▶ _Passage_
..............................
2 De verdragsbepalingen inzake het vrij verrichten van diensten zijn niet van toepassing op een situatie waarvan alle elementen in de interne sfeer van één lidstaat liggen en die daardoor geen enkele aanknoping heeft met een van de door het gemeenschapsrecht beoogde situaties op het gebied van het vrij verrichten van diensten.

Partijen


In zaak C-97/98,

betreffende een verzoek aan het Hof krachtens artikel 177 EG-Verdrag (thans artikel 234 EG) van het Pargas tingsrätt (Finland), in het aldaar aanhangig geding tussen

P. Jägerskiöld

en

T. Gustafsson,

om een prejudiciële beslissing over de uitlegging van de bepalingen van het EG-Verdrag inzake het vrije verkeer van goederen en diensten,

wijst

HET HOF VAN JUSTITIE

(Zesde kamer),

samengesteld als volgt: R. Schintgen (rapporteur), president van de Tweede kamer, waarnemend voor de president van de Zesde kamer, G. Hirsch en H. Ragnemalm, rechters,

advocaat-generaal: N. Fennelly

griffier: H. A. Rühl, hoofdadministrateur

gelet op de schriftelijke opmerkingen ingediend door:

- P. Jägerskiöld, vertegenwoordigd door R. Kurki-Suonio, advocaat te Helsinki,

- de Finse regering, vertegenwoordigd door H. Rotkirch, ambassadeur, hoofd van de dienst juridische zaken van het Ministerie van Buitenlandse zaken, en T. Pynnä, juridisch adviseur bij dat ministerie, als gemachtigden,

- de Commissie van de Europese Gemeenschappen, vertegenwoordigd door A. Rosas, juridisch hoofdadviseur, en L. Ström, lid van haar juridische dienst, als gemachtigden,

gezien het rapport ter terechtzitting,

gehoord de mondelinge opmerkingen van P. Jägerskiöld, vertegenwoordigd door R. Kurki-Suonio en M. Wallgren, advocaat; T. Gustafsson, vertegenwoordigd door B. Zetter, vicehäradshövding; de Finse regering, vertegenwoordigd door H. Rotkirch, en de Commissie, vertegenwoordigd door A. Rosas, ter terechtzitting van 28 april 1999,

gehoord de conclusie van de advocaat-generaal ter terechtzitting van 17 juni 1999,

het navolgende

Arrest

Overwegingen van het arrest


1 Bij beschikking van 25 maart 1998, ingekomen bij het Hof op 6 april daaraanvolgend, heeft het Pargas tingsrätt (gerecht van eerste aanleg te Pargas) krachtens artikel 177 EG-Verdrag (thans artikel 234 EG) zeven prejudiciële vragen gesteld over de uitlegging van de bepalingen van dat verdrag inzake het vrije verkeer van goederen en diensten.

2 Deze vragen zijn gerezen in een geding tussen P. Jägerskiöld, eigenaar van in de gemeente Kimito, Finland, gelegen viswater, en T. Gustafsson, Fins onderdaan, over het recht van laatstgenoemde om zonder toestemming van Jägerskiöld, doch na betaling van een heffing aan de Finse Staat, met een werphengel in diens viswater te vissen.
..............................
▶ _Uittreksel gegevens_
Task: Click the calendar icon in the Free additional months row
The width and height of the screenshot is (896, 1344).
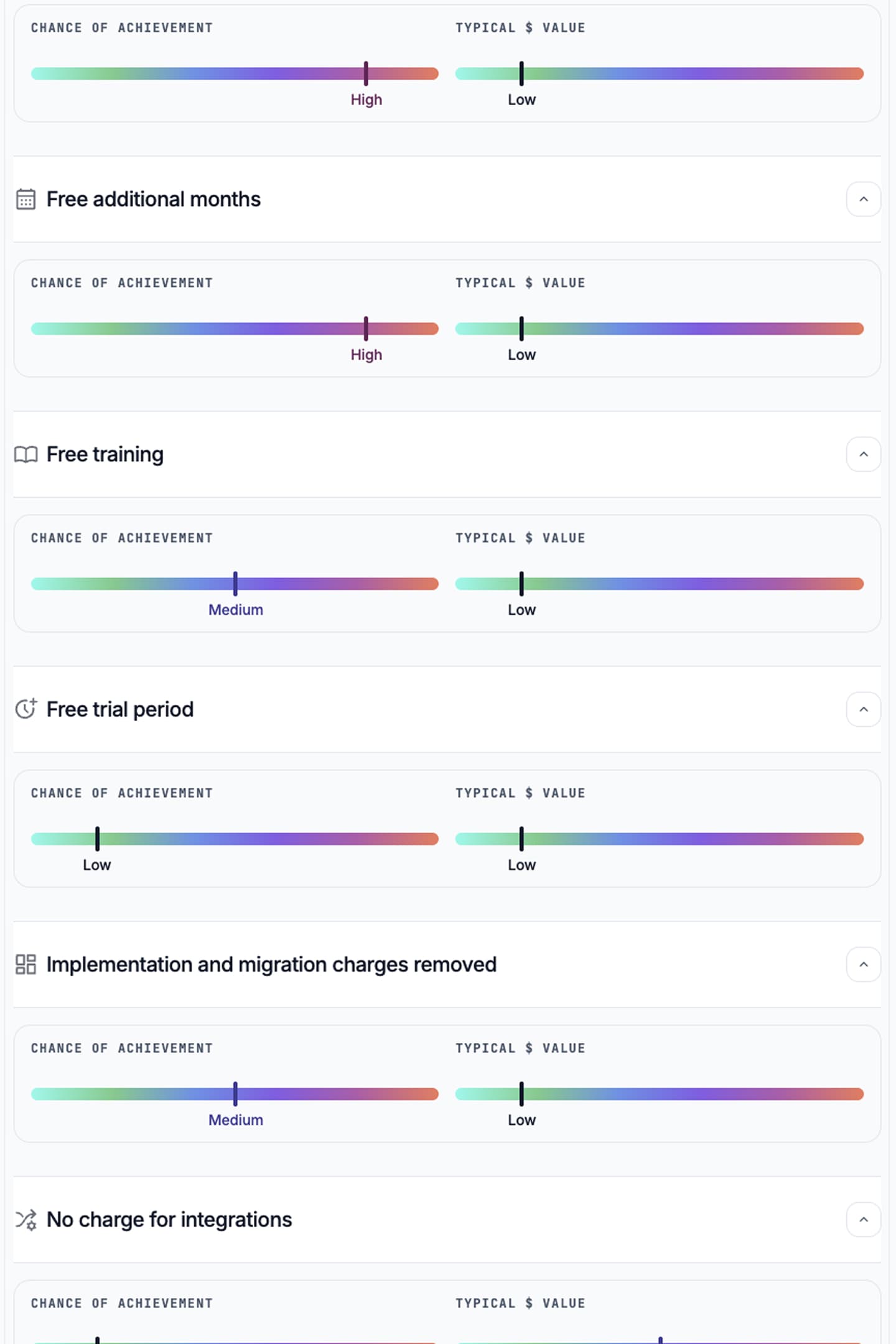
..............................
▶ _Uit te voeren taken_
1/ Schrijf uit het arrest over het viswater alles over vanaf "gehoord de conclusie" tot en met "viswater te vissen.".
2/ Schrijf verder aan het arrest over het viswater, beginnend na de laatste zin die er staat.

▶ _Opgeloste opgaven_
1/
gehoord de conclusie van de advocaat-generaal ter terechtzitting van 17 juni 1999,

het navolgende

Arrest

Overwegingen van het arrest


1 Bij beschikking van 25 maart 1998, ingekomen bij het Hof op 6 april daaraanvolgend, heeft het Pargas tingsrätt (gerecht van eerste aanleg te Pargas) krachtens artikel 177 EG-Verdrag (thans artikel 234 EG) zeven prejudiciële vragen gesteld over de uitlegging van de bepalingen van dat verdrag inzake het vrije verkeer van goederen en diensten.

2 Deze vragen zijn gerezen in een geding tussen P. Jägerskiöld, eigenaar van in de gemeente Kimito, Finland, gelegen viswater, en T. Gustafsson, Fins onderdaan, over het recht van laatstgenoemde om zonder toestemming van Jägerskiöld, doch na betaling van een heffing aan de Finse Staat, met een werphengel in diens viswater te vissen.

2/
Toepasselijke nationale bepalingen

3 § 5 van de lag om fiske (Finse visserijwet; hierna: "visserijwet") van 16 april 1982 bepaalt:

"Het recht om te vissen en dienaangaande regels vast te stellen, komt toe aan de eigenaar van het viswater, tenzij dit recht aan een ander is overgedragen en behoudens andersluidende bepalingen elders in deze wet (...)"

4 § 8, lid 1, van de visserijwet, zoals gewijzigd bij wet nr. 1045 van 12 december 1996 (hierna: "wet nr. 1045/96"), bepaalt:

"Onverminderd het bepaalde in § 6, lid 1, en § 7, lid 1, inzake het vissen in openbare wateren, heeft eenieder het recht om met een vislijn of peur te vissen, alsmede met handvistuig in de vorm van een hengel, spoel en vishaak, alsook met een sleepnet, in het bijzonder een schrobnet of kor, zulks tevens in andere wateren, met uitzondering van stroomversnellingen en onderstromen in wateren met zalm en forel, en van wateren waarin op grond van enige andere bepaling een visverbod geldt. Voor wedstrijden waarbij met een vislijn, peur of handvistuig wordt gevist of voor andere soortgelijke georganiseerde gelegenheden is tevens de toestemming van de rechthebbende op het visrecht vereist."

5 Blijkens de verwijzingsbeschikking wilde men met de bij wet nr. 1045/96 aangebrachte wijziging invulling geven aan een algemeen recht om ook in particuliere wateren zonder toestemming van de rechthebbende op het visrecht met een werphengel te vissen, en wel na betaling van de in § 88 van de visserijwet vastgestelde heffing aan de staat. De visserijwet verbiedt de eigenaren van viswateren evenwel niet, het recht om met een werphengel in hun wateren te vissen over te dragen tegen een door henzelf te bepalen prijs.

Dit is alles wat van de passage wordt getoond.